CFA Practice Question

There are 191 practice questions for this study session.

CFA Practice Question

Among a company's price-to-earnings (P/E), price-to-sales (P/S), and price-to-cash-flow (P/CF) ratios, it is most accurate to state that P/E ratios are generally more stable from period to period than ______.
A. P/CF ratios but not P/S ratios
B. P/S ratios but not P/CF ratios
C. neither P/S ratios nor P/CF ratios
Explanation: Both sales and cash flow tend to be more stable than earnings, making the multiples based on sales and cash flow more stable than those based on EPS.

User Contributed Comments 3

User Comment
jcsk why? I thought the accounting numbers would be more stable because of accruals smoothing effect.
lighty0770 Dont necessarily agree with this. Thinking about the DCF, the farther you go down the waterfall, the more risky (unstable) the cash flows become (hence the increase in WACC as you flow through the cash flow levels). Sales, being the least risky, EBITDA being relatively more risky, and assuming ending with FCFE, FCFE being the most risky.

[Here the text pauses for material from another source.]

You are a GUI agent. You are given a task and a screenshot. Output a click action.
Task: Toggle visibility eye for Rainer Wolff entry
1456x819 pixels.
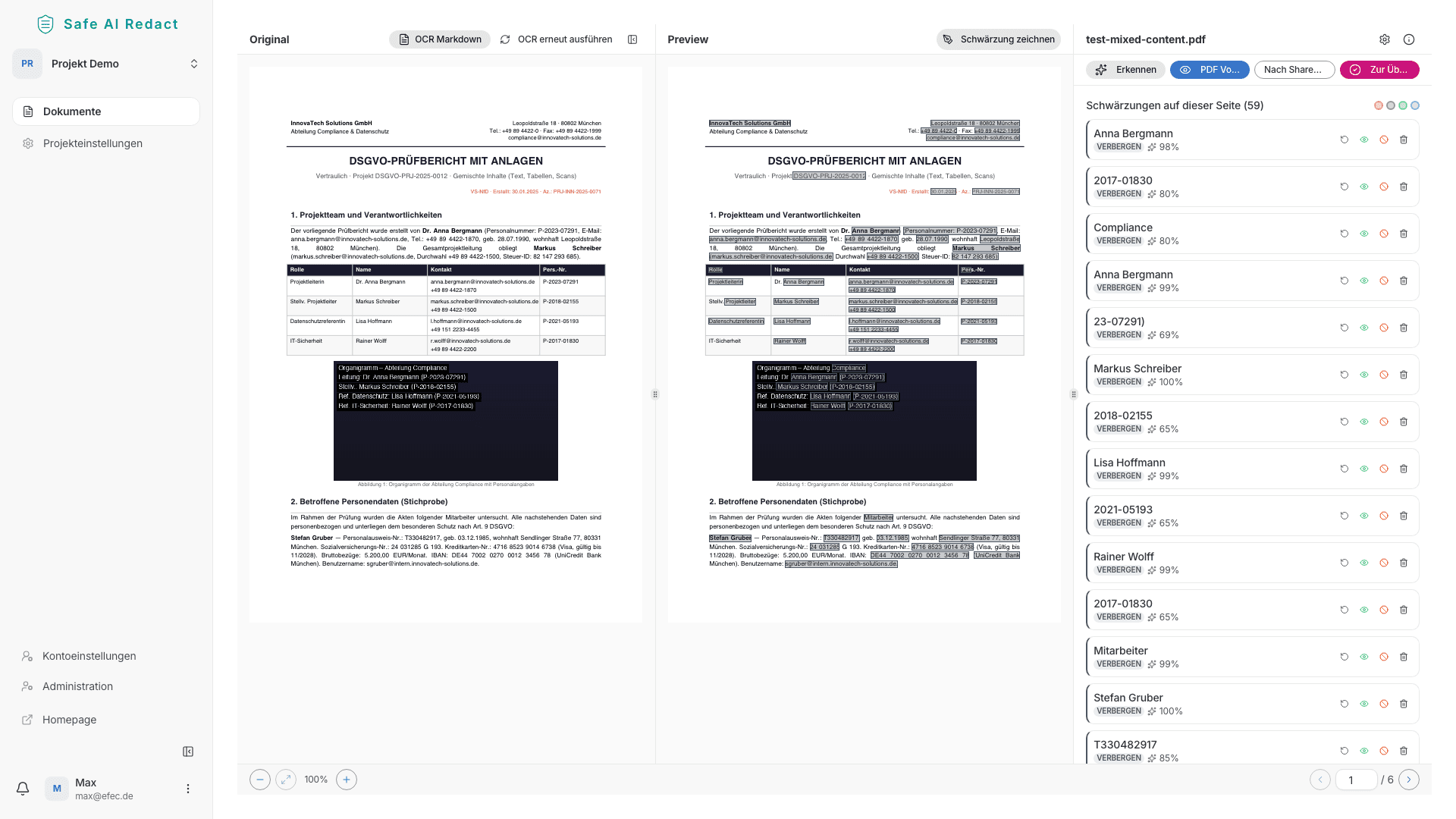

Generally when talking about earnings I would think NI, EBITDA, EBIT etc. which is above ending net cash flow therefore I would say P/E are more stable than P/CF but not P/S.

This also does not consider the cyclicality of an industry, which was a huge portion of what this study section was focused on (i.e. a biotech's firm sales are less "stable" period over period than a grocery store. Probably overthought this but just my 2 cents.
dbalakos Guys I think the point is that Income has the most operating and financial leverage compared to Sales and CF. Imagine that if Sales are reduced by a small amount Net Income might be halved because we have fixed expenses like depreciation, interest etc. In the CF on the other hand we add make adjustments for expenses to depict reality of cash flows making them more realistic and less variable. So I think the answer is right.